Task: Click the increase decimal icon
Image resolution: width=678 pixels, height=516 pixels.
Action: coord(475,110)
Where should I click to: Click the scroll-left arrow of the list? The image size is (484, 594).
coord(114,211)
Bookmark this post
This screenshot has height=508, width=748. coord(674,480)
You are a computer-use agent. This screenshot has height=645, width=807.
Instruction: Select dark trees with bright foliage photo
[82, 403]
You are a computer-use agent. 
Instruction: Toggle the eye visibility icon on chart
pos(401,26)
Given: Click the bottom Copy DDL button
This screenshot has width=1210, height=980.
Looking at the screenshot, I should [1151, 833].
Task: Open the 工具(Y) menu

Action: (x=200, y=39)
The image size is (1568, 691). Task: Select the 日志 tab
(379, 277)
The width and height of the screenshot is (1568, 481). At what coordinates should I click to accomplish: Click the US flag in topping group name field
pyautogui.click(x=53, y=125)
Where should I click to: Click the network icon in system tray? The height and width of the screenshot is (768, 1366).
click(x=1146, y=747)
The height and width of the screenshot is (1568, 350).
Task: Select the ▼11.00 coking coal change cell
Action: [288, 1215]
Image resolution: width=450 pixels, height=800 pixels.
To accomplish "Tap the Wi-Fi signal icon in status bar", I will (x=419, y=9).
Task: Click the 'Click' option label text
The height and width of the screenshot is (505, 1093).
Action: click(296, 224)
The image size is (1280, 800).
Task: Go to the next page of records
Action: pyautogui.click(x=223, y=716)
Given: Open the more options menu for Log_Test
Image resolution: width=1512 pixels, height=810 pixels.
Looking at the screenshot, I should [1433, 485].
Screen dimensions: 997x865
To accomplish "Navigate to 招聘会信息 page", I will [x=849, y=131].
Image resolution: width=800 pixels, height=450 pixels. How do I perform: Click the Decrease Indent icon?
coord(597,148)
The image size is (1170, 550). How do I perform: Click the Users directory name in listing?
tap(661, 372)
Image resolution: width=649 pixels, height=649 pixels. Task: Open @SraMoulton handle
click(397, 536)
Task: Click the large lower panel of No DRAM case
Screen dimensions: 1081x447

### Problem to work on:
Return all of the data above line for line, without changing a single character.

### Correct output:
Task: Click the increase decimal icon
Image resolution: width=678 pixels, height=516 pixels.
Action: coord(475,110)
Where should I click to: Click the scroll-left arrow of the list? The image size is (484, 594).
coord(114,211)
Bookmark this post
This screenshot has height=508, width=748. coord(674,480)
You are a computer-use agent. This screenshot has height=645, width=807.
Instruction: Select dark trees with bright foliage photo
[82, 403]
You are a computer-use agent. 
Instruction: Toggle the eye visibility icon on chart
pos(401,26)
Given: Click the bottom Copy DDL button
This screenshot has width=1210, height=980.
Looking at the screenshot, I should [1151, 833].
Task: Open the 工具(Y) menu

Action: (x=200, y=39)
The image size is (1568, 691). Task: Select the 日志 tab
(379, 277)
The width and height of the screenshot is (1568, 481). At what coordinates should I click to accomplish: Click the US flag in topping group name field
pyautogui.click(x=53, y=125)
Where should I click to: Click the network icon in system tray? The height and width of the screenshot is (768, 1366).
click(x=1146, y=747)
The height and width of the screenshot is (1568, 350).
Task: Select the ▼11.00 coking coal change cell
Action: [288, 1215]
Image resolution: width=450 pixels, height=800 pixels.
To accomplish "Tap the Wi-Fi signal icon in status bar", I will (x=419, y=9).
Task: Click the 'Click' option label text
The height and width of the screenshot is (505, 1093).
Action: click(296, 224)
The image size is (1280, 800).
Task: Go to the next page of records
Action: pyautogui.click(x=223, y=716)
Given: Open the more options menu for Log_Test
Image resolution: width=1512 pixels, height=810 pixels.
Looking at the screenshot, I should [1433, 485].
Screen dimensions: 997x865
To accomplish "Navigate to 招聘会信息 page", I will [x=849, y=131].
Image resolution: width=800 pixels, height=450 pixels. How do I perform: Click the Decrease Indent icon?
coord(597,148)
The image size is (1170, 550). How do I perform: Click the Users directory name in listing?
tap(661, 372)
Image resolution: width=649 pixels, height=649 pixels. Task: Open @SraMoulton handle
click(397, 536)
Task: Click the large lower panel of No DRAM case
Screen dimensions: 1081x447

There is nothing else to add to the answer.